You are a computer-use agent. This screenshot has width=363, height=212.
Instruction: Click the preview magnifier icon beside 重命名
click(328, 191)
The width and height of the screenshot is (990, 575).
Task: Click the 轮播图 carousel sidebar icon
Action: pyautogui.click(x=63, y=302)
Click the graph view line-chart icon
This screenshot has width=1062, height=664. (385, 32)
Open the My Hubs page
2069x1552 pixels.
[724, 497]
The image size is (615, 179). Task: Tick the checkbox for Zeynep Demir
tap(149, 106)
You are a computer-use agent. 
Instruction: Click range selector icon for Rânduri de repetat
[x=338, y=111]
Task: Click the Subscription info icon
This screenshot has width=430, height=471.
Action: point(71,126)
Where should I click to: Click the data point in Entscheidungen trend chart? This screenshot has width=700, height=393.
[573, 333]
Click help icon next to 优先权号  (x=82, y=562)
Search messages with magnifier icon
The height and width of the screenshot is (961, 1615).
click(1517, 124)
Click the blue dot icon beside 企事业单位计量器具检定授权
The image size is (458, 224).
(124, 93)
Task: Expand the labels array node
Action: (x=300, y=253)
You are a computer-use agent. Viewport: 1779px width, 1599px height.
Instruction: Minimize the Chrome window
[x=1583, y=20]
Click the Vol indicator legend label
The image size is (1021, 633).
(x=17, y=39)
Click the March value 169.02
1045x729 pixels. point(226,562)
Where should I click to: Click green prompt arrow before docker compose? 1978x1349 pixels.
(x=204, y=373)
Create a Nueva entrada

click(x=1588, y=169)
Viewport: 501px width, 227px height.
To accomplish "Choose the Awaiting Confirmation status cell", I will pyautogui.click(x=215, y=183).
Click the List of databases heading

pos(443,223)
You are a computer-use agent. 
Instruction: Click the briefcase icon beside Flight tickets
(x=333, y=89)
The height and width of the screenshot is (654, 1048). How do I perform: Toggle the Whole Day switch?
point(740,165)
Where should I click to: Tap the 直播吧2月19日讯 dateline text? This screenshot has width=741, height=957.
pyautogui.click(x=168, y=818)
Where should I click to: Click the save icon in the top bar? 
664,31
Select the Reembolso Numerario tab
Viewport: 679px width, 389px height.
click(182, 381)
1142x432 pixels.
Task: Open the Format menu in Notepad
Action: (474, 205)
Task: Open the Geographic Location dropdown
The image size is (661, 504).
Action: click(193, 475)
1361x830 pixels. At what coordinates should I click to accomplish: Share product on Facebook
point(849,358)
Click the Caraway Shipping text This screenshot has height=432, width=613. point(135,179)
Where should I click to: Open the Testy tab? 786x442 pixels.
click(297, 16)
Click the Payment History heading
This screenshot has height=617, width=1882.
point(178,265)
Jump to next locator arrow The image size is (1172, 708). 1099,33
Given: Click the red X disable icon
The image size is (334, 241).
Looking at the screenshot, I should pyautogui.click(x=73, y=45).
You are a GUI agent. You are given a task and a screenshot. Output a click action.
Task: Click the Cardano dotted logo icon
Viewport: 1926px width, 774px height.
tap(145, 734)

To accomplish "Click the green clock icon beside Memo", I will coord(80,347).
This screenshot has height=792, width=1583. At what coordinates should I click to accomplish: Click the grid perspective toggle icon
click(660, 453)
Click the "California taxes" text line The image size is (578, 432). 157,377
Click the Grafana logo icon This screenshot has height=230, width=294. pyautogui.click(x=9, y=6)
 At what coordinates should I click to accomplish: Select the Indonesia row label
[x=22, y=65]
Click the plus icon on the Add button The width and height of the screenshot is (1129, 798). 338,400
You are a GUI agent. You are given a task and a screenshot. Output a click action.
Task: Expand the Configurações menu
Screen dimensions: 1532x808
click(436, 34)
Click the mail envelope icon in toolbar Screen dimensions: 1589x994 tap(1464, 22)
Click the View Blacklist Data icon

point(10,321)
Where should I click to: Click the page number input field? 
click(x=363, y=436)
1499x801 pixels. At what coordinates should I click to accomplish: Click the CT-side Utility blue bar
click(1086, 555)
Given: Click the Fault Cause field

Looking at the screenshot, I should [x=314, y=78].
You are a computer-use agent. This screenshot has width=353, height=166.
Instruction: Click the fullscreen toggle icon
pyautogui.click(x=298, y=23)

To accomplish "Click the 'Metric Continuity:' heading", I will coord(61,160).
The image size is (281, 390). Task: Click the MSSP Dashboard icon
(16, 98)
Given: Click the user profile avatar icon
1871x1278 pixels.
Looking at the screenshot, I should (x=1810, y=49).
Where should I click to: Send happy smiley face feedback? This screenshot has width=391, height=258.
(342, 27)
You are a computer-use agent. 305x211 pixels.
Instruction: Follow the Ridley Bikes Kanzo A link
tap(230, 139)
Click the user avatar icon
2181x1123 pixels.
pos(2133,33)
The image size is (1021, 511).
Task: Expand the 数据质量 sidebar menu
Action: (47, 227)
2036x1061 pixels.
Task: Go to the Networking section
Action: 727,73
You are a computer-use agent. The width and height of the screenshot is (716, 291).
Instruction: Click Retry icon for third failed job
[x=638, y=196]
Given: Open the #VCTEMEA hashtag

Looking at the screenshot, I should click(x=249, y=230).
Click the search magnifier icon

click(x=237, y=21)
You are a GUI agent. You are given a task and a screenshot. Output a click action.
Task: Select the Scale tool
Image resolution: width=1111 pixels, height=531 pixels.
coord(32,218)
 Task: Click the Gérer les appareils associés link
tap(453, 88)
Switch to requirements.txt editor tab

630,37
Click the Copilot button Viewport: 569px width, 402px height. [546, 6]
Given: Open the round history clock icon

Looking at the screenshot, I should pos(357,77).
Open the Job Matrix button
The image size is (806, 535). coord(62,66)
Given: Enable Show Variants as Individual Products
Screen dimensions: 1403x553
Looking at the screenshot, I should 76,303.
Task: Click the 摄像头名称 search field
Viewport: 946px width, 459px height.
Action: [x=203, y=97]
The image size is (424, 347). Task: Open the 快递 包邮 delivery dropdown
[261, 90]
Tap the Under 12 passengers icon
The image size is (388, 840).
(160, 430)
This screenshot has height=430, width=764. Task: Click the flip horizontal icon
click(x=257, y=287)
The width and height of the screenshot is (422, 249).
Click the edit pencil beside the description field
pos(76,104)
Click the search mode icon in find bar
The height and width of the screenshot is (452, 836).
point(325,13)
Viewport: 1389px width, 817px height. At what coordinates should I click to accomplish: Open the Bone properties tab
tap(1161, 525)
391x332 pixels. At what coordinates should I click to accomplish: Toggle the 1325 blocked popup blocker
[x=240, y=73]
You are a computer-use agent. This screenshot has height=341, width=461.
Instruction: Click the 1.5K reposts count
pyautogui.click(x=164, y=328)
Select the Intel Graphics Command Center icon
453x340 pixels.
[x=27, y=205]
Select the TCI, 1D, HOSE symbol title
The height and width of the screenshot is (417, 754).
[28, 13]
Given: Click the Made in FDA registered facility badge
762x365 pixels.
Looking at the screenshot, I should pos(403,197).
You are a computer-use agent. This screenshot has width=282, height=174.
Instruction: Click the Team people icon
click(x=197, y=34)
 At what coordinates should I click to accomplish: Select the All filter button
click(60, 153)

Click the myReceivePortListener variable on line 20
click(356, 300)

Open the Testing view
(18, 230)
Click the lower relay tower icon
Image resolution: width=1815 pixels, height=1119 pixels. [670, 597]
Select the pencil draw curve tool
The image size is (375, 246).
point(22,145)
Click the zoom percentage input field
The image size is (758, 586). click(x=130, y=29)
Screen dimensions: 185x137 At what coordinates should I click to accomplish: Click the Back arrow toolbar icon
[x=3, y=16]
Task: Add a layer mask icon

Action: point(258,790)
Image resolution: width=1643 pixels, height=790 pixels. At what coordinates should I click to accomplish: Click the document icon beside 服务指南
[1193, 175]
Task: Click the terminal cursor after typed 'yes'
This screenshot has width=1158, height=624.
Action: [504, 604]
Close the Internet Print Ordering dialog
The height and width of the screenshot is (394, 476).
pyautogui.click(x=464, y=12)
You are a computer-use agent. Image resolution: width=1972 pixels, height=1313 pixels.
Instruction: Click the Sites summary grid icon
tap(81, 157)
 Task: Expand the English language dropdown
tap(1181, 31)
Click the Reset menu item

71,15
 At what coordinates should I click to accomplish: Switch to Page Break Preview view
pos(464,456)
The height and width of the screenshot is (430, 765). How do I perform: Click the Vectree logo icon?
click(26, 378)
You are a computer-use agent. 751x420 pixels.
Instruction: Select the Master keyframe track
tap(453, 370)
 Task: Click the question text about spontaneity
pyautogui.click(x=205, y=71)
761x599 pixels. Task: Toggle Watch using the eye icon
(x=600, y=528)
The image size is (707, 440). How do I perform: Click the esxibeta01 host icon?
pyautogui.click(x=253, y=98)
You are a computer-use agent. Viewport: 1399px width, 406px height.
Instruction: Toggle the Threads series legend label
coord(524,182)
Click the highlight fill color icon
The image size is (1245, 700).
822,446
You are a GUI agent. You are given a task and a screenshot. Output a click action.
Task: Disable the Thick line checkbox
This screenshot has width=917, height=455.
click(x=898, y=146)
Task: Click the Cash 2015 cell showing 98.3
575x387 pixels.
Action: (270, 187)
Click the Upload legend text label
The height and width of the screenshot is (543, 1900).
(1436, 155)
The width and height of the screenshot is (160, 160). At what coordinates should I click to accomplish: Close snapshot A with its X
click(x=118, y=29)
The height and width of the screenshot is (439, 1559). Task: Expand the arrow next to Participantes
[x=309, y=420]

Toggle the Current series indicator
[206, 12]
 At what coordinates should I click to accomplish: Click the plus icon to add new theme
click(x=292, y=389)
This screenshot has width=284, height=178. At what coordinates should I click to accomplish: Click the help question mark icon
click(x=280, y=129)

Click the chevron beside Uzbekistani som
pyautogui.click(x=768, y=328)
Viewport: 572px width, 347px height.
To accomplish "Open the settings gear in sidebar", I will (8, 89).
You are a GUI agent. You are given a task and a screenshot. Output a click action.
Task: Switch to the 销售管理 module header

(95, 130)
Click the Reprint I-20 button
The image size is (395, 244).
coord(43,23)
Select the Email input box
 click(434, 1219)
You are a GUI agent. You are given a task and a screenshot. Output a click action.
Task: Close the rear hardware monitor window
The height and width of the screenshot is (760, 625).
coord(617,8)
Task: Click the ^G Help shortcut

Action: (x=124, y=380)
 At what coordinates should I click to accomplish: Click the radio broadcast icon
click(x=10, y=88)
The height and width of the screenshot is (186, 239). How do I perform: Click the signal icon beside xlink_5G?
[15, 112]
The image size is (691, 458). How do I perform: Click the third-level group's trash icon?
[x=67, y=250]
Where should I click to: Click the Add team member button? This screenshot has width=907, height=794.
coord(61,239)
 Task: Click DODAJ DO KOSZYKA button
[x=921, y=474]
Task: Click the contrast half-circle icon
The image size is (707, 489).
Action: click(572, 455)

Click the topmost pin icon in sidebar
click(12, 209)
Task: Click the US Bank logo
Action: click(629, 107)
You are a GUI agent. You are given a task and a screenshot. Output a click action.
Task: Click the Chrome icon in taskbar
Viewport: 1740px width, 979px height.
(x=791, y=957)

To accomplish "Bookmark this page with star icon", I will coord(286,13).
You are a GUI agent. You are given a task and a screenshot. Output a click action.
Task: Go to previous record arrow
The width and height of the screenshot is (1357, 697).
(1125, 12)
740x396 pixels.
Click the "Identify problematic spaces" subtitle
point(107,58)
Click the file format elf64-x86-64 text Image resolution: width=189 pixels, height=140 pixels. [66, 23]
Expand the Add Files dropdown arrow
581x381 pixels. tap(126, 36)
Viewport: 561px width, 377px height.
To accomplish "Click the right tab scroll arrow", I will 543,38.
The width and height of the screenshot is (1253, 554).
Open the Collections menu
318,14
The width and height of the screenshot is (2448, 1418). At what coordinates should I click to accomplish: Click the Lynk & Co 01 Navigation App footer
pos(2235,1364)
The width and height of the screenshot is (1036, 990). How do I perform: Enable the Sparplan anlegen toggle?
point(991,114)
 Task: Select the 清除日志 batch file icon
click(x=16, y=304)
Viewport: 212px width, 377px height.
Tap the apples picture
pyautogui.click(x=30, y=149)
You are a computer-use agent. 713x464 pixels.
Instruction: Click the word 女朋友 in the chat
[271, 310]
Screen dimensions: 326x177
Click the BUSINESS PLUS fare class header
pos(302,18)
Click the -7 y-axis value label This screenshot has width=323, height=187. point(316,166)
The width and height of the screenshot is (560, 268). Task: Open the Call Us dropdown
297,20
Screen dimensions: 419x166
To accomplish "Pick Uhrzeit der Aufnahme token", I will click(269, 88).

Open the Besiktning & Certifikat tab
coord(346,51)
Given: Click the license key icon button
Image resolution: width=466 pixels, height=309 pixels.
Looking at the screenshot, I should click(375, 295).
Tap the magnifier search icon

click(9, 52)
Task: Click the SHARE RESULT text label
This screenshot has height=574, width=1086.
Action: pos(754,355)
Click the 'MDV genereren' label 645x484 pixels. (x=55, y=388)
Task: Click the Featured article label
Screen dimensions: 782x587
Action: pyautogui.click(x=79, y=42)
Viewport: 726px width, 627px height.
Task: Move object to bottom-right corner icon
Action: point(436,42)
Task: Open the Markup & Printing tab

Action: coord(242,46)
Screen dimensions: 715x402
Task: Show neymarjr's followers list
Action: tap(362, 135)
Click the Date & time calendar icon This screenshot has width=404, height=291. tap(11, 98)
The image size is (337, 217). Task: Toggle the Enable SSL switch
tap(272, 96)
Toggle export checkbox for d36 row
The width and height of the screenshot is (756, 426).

● Task to complete:
Copy the material above verbatim, from its first line through the line containing "Action: pyautogui.click(x=63, y=302)", including both of those lines.

● Task response:
You are a computer-use agent. This screenshot has width=363, height=212.
Instruction: Click the preview magnifier icon beside 重命名
click(328, 191)
The width and height of the screenshot is (990, 575).
Task: Click the 轮播图 carousel sidebar icon
Action: pyautogui.click(x=63, y=302)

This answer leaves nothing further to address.